欺瞞少女
「今日もお母さん仕事で帰るの遅くなるから、冷蔵庫のもの適当に温めて食べてね」
「うん、分かった。お母さんもあんまり無理しないでね!」
「いつもごめんね。一緒に食べられなくて......」
「私は大丈夫。それでお母さんが少しでも楽になってくれたら何よりだから」
「本当、あなたは偉いわね。お母さん助かるわ。もし何かトラブルがあったらすぐ電話するのよ」
「へへ、私はいつでもお母さん想いだから当たり前。行ってらっしゃい!」
「うん、行ってきます!」
玄関で母親を見送った後、彼女は一人小さくため息をついた。
そんな彼女は、現在母親と二人暮らしをしている中学生だ。父親は彼女が幼い頃に事故で亡くなり、今はこうして彼女の学費や生活費を稼ぐために母親が一生懸命働いている状態。

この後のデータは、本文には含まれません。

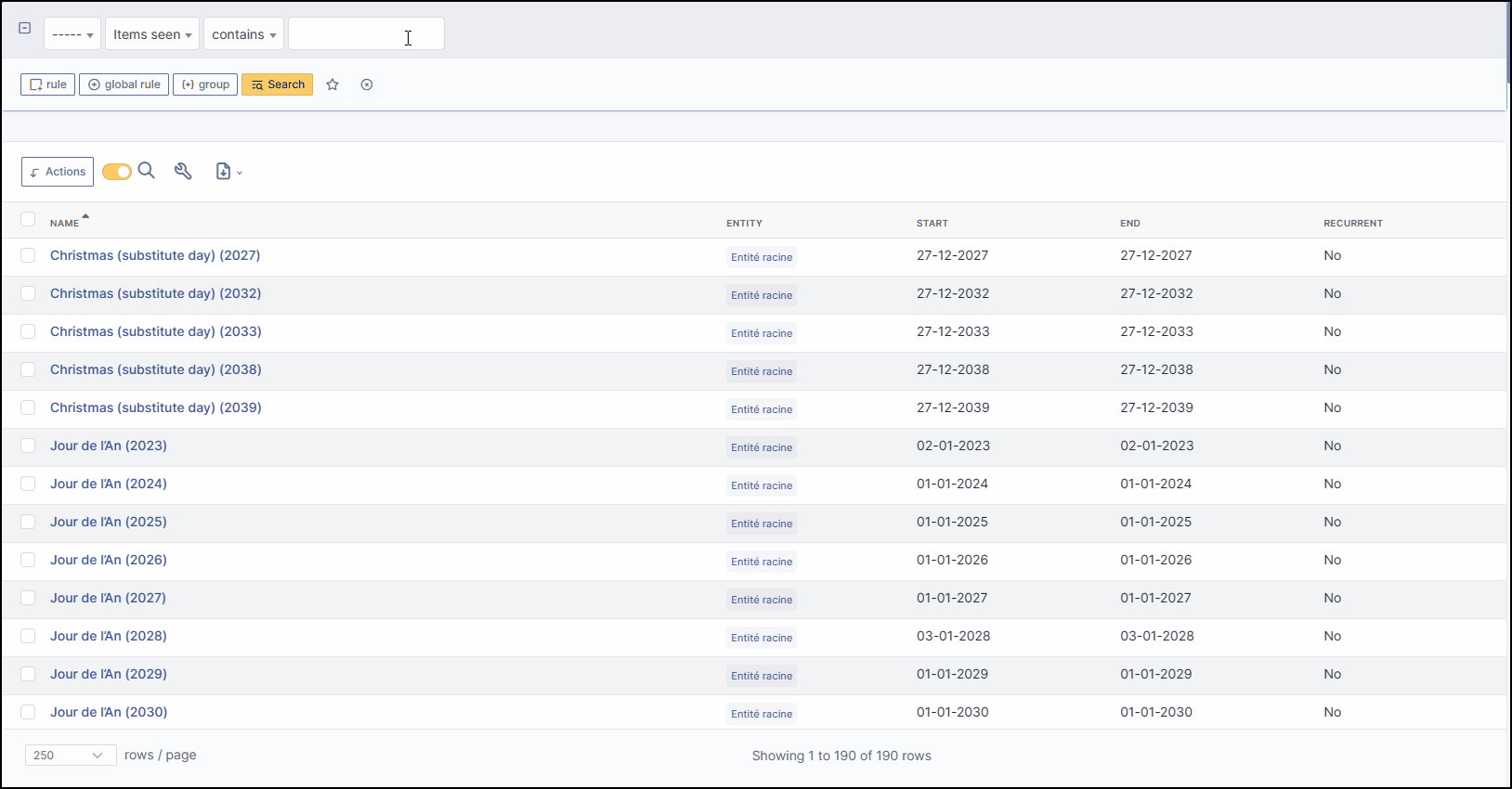Run the yellow Search button

(277, 84)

「高校生になったら沢山バイトして、少しでもお母さんを楽にさせてあげなくっちゃ」
基本的に母親は朝早くから仕事に行くため朝食を作る時間がなく、それに加えお腹も空いていないので二人とも朝食をとることはない。故に、この時間は比較的彼女にとって余裕のある時間となっている。

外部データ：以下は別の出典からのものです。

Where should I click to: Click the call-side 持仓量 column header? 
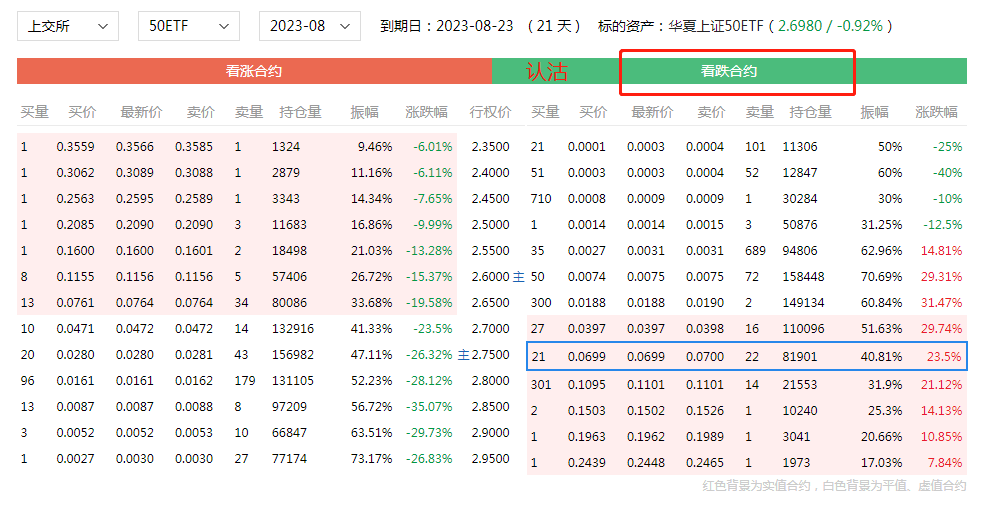(x=300, y=112)
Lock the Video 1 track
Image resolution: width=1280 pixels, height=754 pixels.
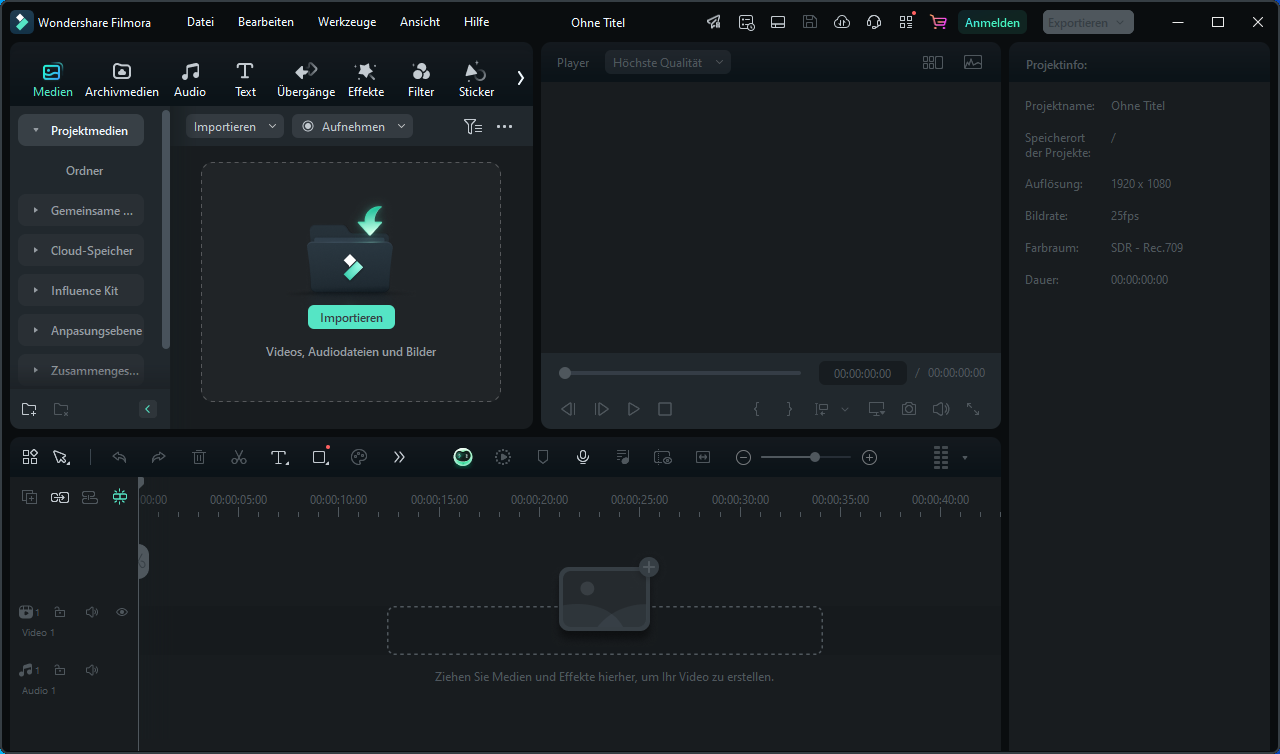coord(60,612)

母親が仕事に行ったしばらく後、彼女も母親に続いて学校へ行くため家を出た。
学校に到着し、何の変哲もなく授業を受け迎えた休み時間。そんな彼女の席周りにはいつものように数人が集まって、談笑をしていた。
「――でさ、その時男子が落ちてたバナナの皮を踏んで転んじゃって。でそれを見た私と――」
「ふふふ、なにそれ」
「ね!面白いでしょ!?それでその子がバーン!ってなってグワーって!!」
「え、聞いて聞いて私も――」
彼女はどんな話でも笑顔で聞き、望んだりアクションをしてくれるため、周りにいる女子たちは皆各々気持ち良く好き放題語っている。もはや彼女に聞かせるために皆集まっていると言っても過言ではないだろう。

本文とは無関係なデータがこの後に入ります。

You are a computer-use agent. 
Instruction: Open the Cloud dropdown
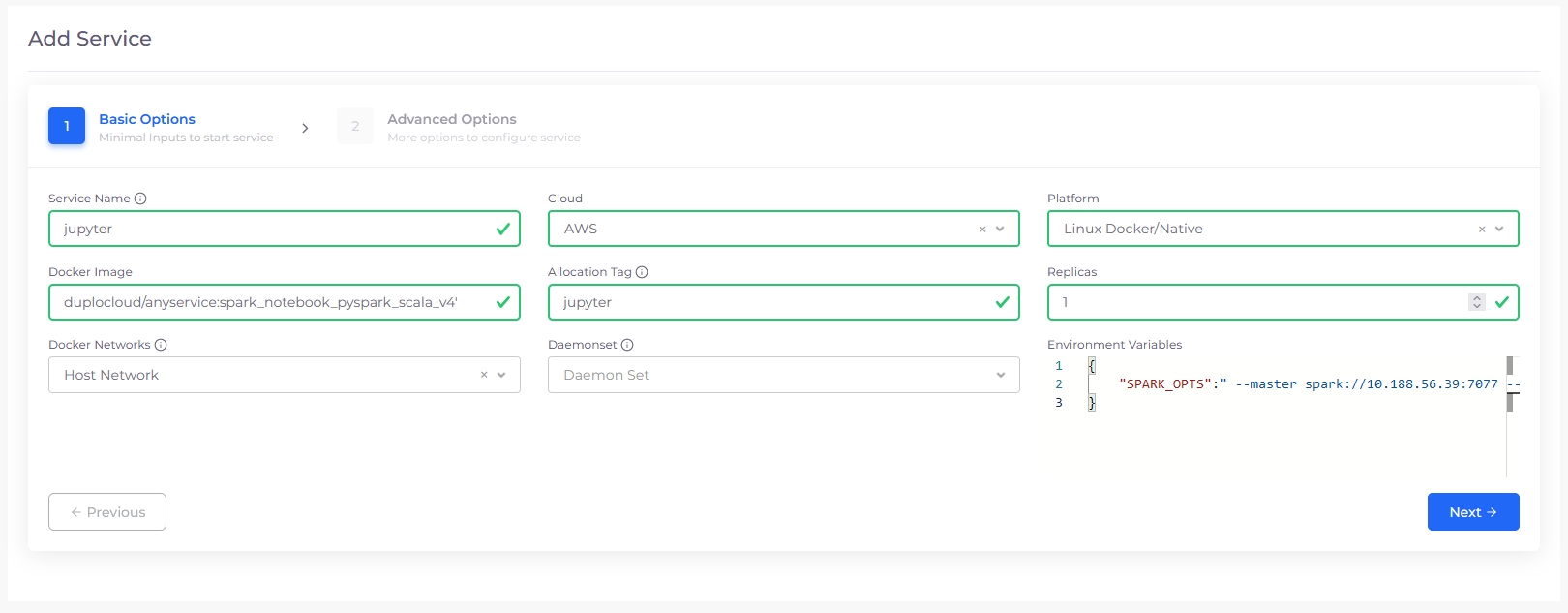coord(1000,230)
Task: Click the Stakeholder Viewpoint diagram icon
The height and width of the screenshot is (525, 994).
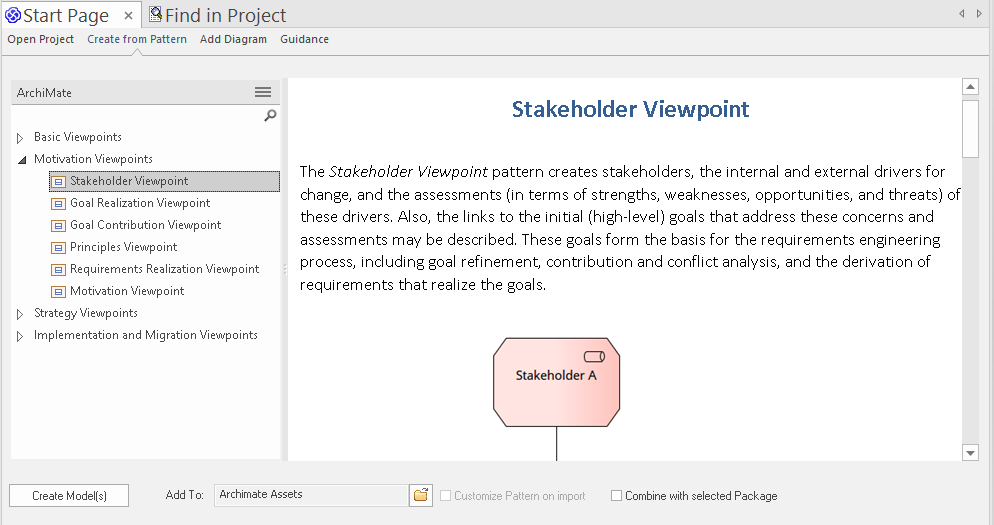Action: point(59,181)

「そういえばさ、いつもこっちの話を聞いてもらってばっかりだから、たまにはこっちが聞きたいかも!」
「あー確かに!いつも私たちが話してばっかりだもんね」
「え、でも面白い話なんてなにもないよ?」
「面白くなくてもいいって!ほら、何でもいいよ。自分のこととかさ、最近あったこことでもいいしー」
「うーんそうだなぁ......。じゃあ最近読んだ、怖い話を皆にしてあげるね!」
「やったー!私怖い話大好きだから気になる―!!」
「私も―!聞かせて聞かせて!」
こうして彼女は怖い話をすることで、最後まで皆を楽しませたのだった。
中学時代はたいていそのような日常を送っていた。そしてそれも瞬く間に過ぎ去り、彼女は高校生になった。
高校生になって出来るようになったことと言えば、まずはアルバイト。彼女は学校に通う傍らで、スーパーのレジ打ちをしてお金を稼ぐことになった。
それからある程度の月日が流れ、業務にも慣れてきたある日。彼女はいつものようにレジ打ちをしていると、店長から事務所に呼び出された。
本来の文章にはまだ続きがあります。